Hugging Face Inc. today open-sourced SmolVLM-256M, a new vision language model with the lowest parameter count in its category.
The algorithm’s small footprint allows it to run on devices such as consumer laptops that have relatively limited processing power. According to Hugging Face, it could potentially run in browsers as well. The latter feature is facilitated by the model’s support for WebGPU, a technology that allows AI-powered web applications to use the graphics cards in the user’s computer.
SmolVLM-256M lends itself to a range of tasks that involve processing visual data. It can answer questions about scanned documents, describe videos and explain charts. Hugging Face has also developed a version of the model that can customize its output based on user prompts.
Under the hood, SmolVLM-256M features 256 million parameters.

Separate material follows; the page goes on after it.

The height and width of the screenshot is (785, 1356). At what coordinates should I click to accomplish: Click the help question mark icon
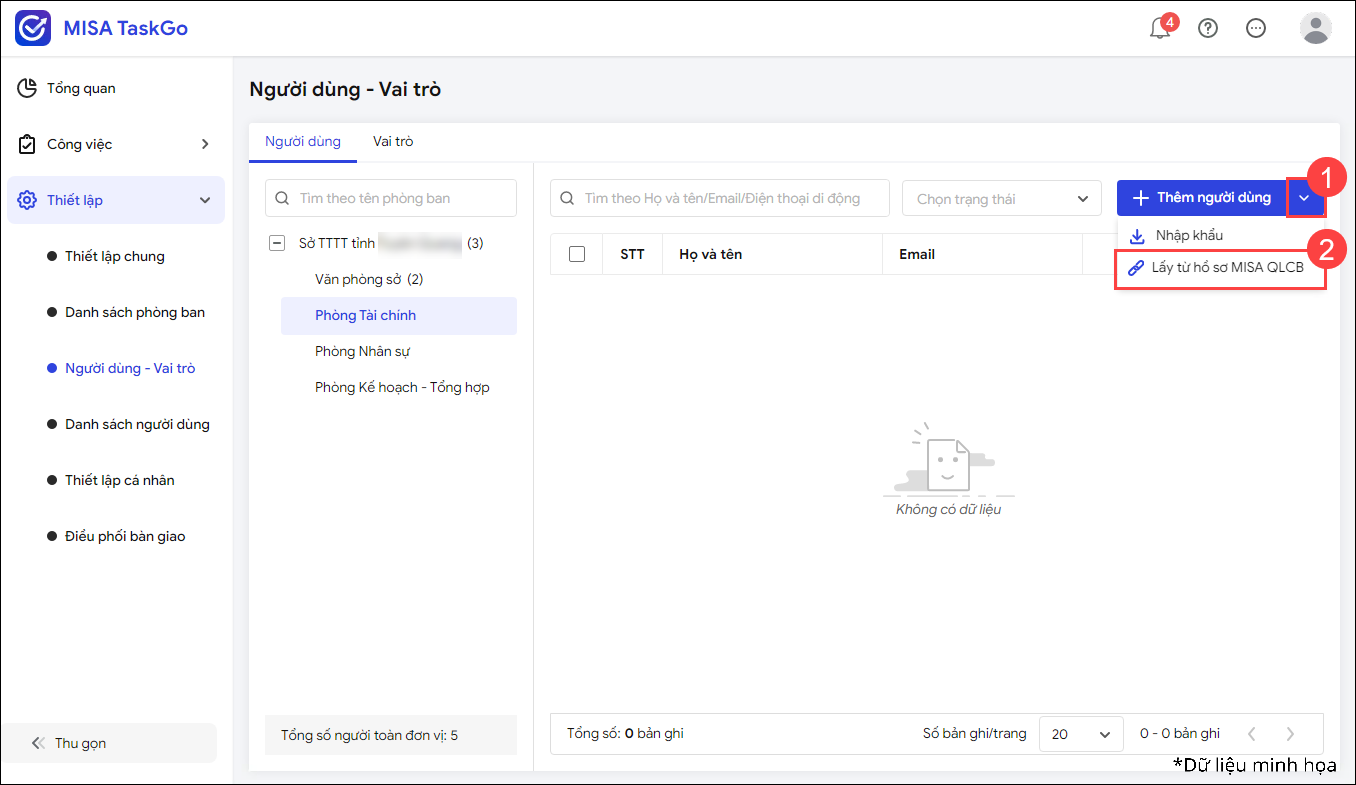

That’s a small fraction of the hundreds of billions of parameters included in the most advanced foundation models. The lower a model’s parameter count, the less hardware it uses, which is the reason SmolVLM-256M can run on devices such as laptops.
The algorithm is the latest in a series of open-source vision language models released by Hugging Face. Compared with the company’s earlier models, one of the main improvements in SmolVLM-256M is that it uses a new encoder. This is a software module tasked with turning the files an AI processes into encodings, mathematical structures that neural networks can work with more easily.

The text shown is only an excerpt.